Automated data extraction from chart images with axis calibration and OCR tick reading.
Status: Beta 1.6.0. Core extraction paths are working for supported chart types. Recent additions: chart structural decomposition, junction-aware skeleton path tracing, overlapping scatter separation, and adaptive strategy routing. Active development targets OCR calibration robustness, log-scale detection, and multi-series color separation.
simple_linear · log_y · log_x · loglog · inverted_y · dual_y · scatter · multi_series · no_grid · dense
git clone https://github.com/sea-monsters/plot-extractor.git
cd plot-extractor
python -m venv .venv
source .venv/bin/activate # Linux/macOS
# .venv\Scripts\activate # Windows
pip install -e .Tesseract OCR is required for tick label reading:
| OS | Command |
|---|---|
| Ubuntu/Debian | sudo apt-get install tesseract-ocr |
| macOS | brew install tesseract |
| Windows | UB-Mannheim/tesseract |
# CLI
plot-extractor chart.png -o output.csv -d debug_output/
python -m plot_extractor.main chart.png --use-ocr --output output.csv
# Python API
from pathlib import Path
from plot_extractor.main import extract_from_image
result = extract_from_image(Path("chart.png"), use_ocr=True)

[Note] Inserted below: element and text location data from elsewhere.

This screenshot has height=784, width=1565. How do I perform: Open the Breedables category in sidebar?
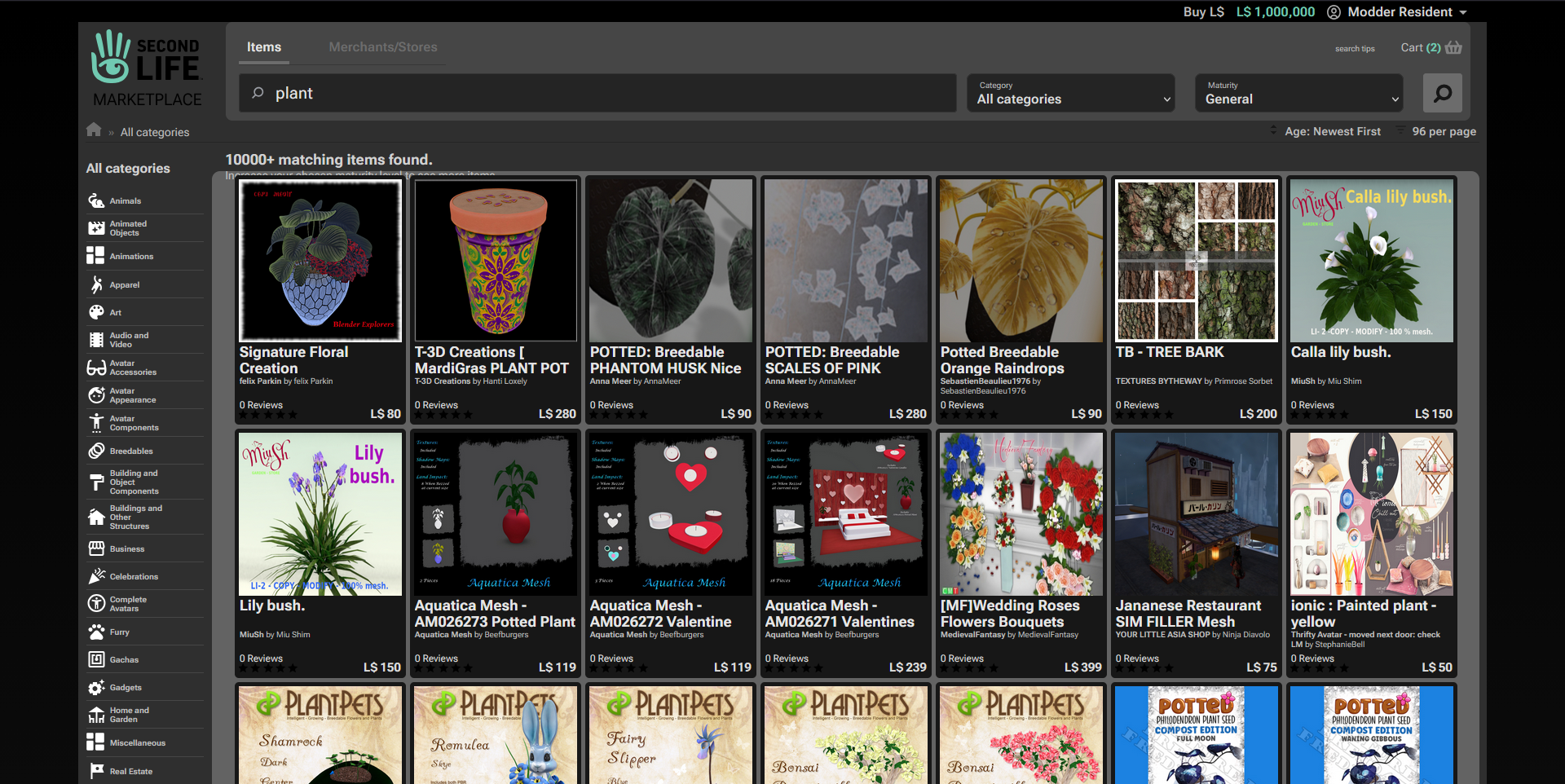pyautogui.click(x=130, y=451)
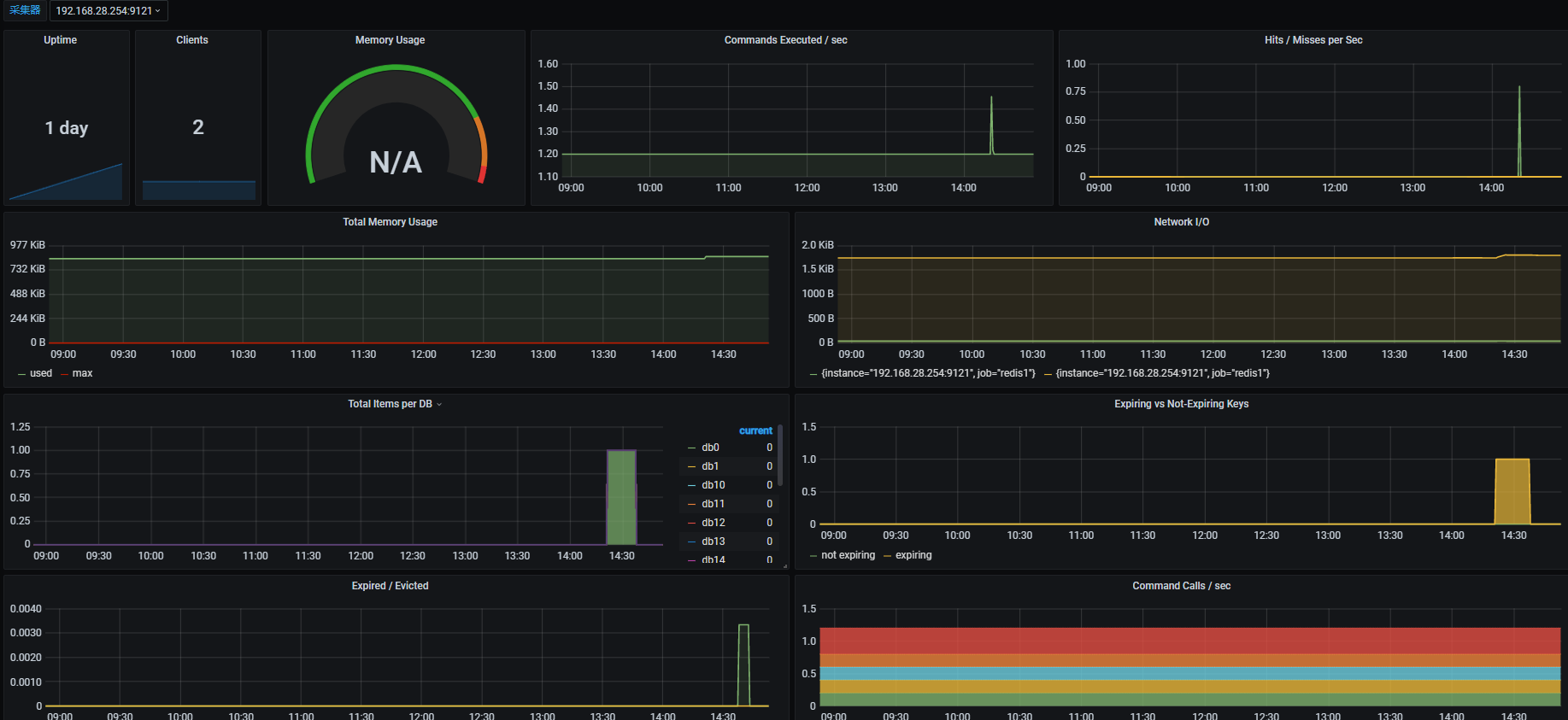Image resolution: width=1568 pixels, height=720 pixels.
Task: Open the Hits / Misses per Sec panel menu
Action: (1313, 40)
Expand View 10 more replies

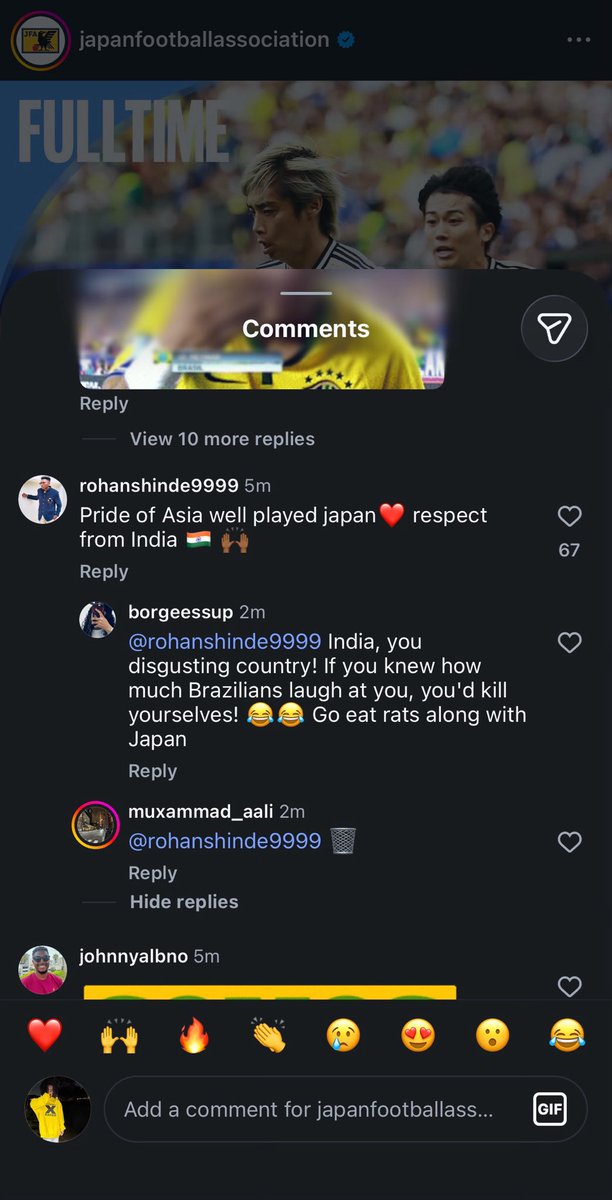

for name, s in result["data"].items():
print(f"{name}: {len(s['x'])} points")This project includes a Claude Code skill for chart data extraction. In a Claude Code session:
/extract data from this chart and save as CSV
[attach: chart.png]
Or invoke explicitly: /plot-extractor
Requirements: the Python environment used by Claude Code must have the package installed (pip install -e .), and Tesseract must be on PATH.
- Structural decomposition (
layout/chart_structure.py): CACHED-inspired 4-area decomposition (plot, x-axis, y-axis, legend) replaces hardcoded position thresholds. - Junction-aware path tracing (
core/skeleton_path.py): Traces continuous curves through thinned skeletons for dense chart extraction. - Adaptive strategy selector (
core/adaptive_strategy.py): Decision-tree policy routing from measurable image features instead of fixed weight matrices. - Overlap separation (
core/scatter_overlap.py): Greedy shape-matching for overlapping scatter markers.
| Document | Audience |
|---|---|
| User Guide | Users — installation, CLI/Python API, supported types, output format, limitations |
| Changelog | Users & contributors — version history, baseline metrics, feature additions per release |
| Architecture Details | Contributors — implementation notes for algorithm-level changes |
Every push triggers a Pylint check (.github/workflows/pylint.yml, score ≥ 9.0 across Python 3.8–3.14).
# Lint gate
pylint --fail-under=9 $(git ls-files '*.py')
# Accuracy evaluation (OCR required for meaningful metrics)
python tests/validate_by_type.py --use-ocr --workers 4
python tests/validate_by_type.py --data-dir test_data_v2 --use-ocr --workers 4
python tests/validate_by_type.py --data-dir test_data_v3 --use-ocr --workers 4
python tests/validate_by_type.py --data-dir test_data_v4 --v4-special --use-ocr --workers 4
# Unit tests for new modules
pytest tests/test_chart_structure.py
pytest tests/test_skeleton_path.py
pytest tests/test_scatter_overlap.py
pytest tests/test_adaptive_strategy.pyMIT License. See LICENSE for details.